5. Consensus base calling and filtering
^^^^^^^^^^^^^^^^^^^^^^^^^^^^^^^^^^^^^^^^
Step5 estimates consensus allele sequences from clustered reads given the estimated
parameters from step 4 and a binomial model. During this step we filter for maximum
number of undetermined sites (Ns) per locus (max_Ns_consens). The number of alleles
at each locus is recorded, but a filter for max_alleles is not applied until step7. 
Read depth information is also stored at this step for the VCF output in step7. 

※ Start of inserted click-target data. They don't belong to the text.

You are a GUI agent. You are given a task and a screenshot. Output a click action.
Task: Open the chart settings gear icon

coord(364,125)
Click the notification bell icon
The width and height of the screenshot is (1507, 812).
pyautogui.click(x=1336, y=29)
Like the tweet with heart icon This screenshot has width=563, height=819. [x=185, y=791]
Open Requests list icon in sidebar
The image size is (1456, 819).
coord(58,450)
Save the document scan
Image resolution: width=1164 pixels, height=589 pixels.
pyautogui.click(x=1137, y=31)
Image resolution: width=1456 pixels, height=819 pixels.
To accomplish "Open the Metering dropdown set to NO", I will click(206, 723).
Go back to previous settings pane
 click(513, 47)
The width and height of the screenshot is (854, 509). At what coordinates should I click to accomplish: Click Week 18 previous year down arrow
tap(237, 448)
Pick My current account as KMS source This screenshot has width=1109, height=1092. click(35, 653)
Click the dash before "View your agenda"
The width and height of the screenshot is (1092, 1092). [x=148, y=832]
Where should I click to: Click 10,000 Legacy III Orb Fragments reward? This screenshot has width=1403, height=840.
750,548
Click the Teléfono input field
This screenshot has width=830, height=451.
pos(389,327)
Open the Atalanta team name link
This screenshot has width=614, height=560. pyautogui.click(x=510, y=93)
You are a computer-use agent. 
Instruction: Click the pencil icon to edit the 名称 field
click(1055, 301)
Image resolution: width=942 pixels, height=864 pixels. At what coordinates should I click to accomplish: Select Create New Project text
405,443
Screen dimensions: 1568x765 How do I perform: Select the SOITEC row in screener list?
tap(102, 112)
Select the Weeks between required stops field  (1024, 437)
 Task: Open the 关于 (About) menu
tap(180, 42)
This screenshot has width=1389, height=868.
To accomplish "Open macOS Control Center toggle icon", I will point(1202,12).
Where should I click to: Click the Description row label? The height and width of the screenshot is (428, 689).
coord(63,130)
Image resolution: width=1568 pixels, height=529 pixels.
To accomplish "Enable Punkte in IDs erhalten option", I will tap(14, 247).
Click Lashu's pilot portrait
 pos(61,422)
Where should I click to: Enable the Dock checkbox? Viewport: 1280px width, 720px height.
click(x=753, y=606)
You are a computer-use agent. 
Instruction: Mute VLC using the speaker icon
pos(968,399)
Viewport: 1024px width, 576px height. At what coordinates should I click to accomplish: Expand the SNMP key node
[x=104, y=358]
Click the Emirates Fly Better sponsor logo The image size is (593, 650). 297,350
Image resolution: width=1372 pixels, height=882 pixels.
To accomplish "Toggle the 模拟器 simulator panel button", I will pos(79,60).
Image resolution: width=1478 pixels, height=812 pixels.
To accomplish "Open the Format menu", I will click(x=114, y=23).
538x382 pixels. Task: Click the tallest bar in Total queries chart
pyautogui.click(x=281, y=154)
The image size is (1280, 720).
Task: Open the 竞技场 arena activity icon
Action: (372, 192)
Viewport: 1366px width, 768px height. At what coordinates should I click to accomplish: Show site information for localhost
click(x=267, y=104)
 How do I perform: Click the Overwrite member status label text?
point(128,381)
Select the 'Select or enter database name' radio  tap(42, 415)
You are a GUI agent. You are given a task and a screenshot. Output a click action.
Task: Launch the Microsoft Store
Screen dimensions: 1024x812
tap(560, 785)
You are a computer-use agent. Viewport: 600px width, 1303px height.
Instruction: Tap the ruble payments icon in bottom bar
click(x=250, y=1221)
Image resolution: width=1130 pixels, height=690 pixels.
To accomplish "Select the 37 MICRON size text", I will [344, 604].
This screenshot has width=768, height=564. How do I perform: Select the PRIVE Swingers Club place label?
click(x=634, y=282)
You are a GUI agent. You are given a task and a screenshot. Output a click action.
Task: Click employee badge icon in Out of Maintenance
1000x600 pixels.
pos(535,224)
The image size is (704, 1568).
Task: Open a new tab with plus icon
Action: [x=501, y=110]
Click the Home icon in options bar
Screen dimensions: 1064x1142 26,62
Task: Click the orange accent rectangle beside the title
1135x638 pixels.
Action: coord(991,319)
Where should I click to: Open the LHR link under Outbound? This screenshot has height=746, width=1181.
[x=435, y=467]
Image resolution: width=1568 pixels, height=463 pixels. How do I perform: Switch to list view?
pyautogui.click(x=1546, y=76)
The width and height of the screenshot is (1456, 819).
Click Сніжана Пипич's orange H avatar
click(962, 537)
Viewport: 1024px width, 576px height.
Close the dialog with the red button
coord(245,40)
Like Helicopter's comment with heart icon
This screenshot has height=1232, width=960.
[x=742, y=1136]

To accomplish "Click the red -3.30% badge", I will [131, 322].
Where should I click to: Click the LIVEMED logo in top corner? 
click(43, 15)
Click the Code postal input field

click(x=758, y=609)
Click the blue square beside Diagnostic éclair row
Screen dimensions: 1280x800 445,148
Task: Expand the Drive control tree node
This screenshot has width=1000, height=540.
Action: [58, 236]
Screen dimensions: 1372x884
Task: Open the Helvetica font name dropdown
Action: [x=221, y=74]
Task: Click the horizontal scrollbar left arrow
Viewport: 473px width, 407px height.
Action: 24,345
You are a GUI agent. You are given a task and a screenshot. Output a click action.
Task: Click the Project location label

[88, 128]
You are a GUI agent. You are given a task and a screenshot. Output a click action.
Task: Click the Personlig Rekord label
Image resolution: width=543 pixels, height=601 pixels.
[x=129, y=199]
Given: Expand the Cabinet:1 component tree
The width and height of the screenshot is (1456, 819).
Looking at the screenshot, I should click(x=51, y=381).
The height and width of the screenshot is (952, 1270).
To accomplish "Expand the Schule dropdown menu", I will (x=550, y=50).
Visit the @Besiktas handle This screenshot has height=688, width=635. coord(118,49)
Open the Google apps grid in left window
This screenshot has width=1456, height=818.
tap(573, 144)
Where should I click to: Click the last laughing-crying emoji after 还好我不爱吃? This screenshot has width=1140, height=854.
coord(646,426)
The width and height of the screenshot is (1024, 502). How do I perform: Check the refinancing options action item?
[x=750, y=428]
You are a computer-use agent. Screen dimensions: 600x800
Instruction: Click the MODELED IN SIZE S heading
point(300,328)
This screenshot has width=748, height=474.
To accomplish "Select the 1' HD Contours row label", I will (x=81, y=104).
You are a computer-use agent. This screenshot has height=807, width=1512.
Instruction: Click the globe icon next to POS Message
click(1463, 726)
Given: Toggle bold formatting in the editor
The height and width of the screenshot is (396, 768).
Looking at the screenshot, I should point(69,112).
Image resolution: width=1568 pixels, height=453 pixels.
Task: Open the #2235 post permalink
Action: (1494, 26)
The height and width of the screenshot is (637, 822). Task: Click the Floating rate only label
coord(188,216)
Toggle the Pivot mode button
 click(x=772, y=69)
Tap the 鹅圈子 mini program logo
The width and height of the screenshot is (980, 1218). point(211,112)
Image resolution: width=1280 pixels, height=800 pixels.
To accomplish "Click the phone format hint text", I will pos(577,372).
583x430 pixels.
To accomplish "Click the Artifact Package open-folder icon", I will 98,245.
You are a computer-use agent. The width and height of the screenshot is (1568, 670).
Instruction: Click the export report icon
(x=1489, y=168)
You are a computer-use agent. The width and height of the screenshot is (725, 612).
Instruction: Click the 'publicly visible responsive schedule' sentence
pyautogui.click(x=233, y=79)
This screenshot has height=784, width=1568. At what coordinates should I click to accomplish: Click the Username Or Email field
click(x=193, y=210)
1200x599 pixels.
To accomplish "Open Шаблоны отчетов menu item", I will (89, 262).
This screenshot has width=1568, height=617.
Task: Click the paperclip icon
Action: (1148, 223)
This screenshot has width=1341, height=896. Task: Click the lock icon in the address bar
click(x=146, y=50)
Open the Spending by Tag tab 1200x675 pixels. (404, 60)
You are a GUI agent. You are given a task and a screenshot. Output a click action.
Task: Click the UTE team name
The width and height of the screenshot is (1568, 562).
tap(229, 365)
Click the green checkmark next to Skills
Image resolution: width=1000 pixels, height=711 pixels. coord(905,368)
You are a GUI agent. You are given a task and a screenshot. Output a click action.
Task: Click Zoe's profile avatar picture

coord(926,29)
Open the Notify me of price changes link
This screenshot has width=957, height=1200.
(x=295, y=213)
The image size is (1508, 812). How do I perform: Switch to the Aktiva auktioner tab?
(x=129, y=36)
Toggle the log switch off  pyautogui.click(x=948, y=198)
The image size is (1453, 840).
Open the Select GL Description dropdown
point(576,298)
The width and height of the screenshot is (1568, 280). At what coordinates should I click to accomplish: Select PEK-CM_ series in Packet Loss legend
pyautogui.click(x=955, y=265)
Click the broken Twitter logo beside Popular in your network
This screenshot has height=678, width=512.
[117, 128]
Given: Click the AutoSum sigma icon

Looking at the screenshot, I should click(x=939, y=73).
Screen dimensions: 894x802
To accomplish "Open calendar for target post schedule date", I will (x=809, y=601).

The following :ref:`parameters<parameters>` are *potentially*
used or required (\*) for step5:  

* :ref:`*assembly_name<assembly_name>`  
* :ref:`*project_dir<project_dir>`  
* :ref:`*datatype<datatype>`  
* :ref:`*max_Ns_consens<max_Ns_consens>`  


6. Clustering / Mapping reads among Samples and alignment
^^^^^^^^^^^^^^^^^^^^^^^^^^^^^^^^^^^^^^^^^^^^^^^^^^^^^^^^^
Step6 clusters consensus sequences across Samples using the same assembly method 
as in step 3. One allele is randomly sampled before clustering so that ambiguous
characters have a lesser effect on clustering, but the resulting data retain
information for heterozygotes. The clustered sequences are then aligned using 
muscle_.

The following :ref:`parameters<parameters>` are *potentially*
used or required (\*) for step6: 

* :ref:`*assembly_name<assembly_name>`  
* :ref:`*project_dir<project_dir>`  
* :ref:`*datatype<datatype>`  


7. Filtering and formatting output files
^^^^^^^^^^^^^^^^^^^^^^^^^^^^^^^^^^^^^^^^^
Step7 applies filters to the final alignments and saves the final data in a 
number of possible :ref:`output formats<full_output_formats>`. This step is most 
often repeated at several different settings for the parameter 
:ref:`min_samples_locus` to create different assemblies with different 
proportions of missing data (see :ref:`branching_workflow`). 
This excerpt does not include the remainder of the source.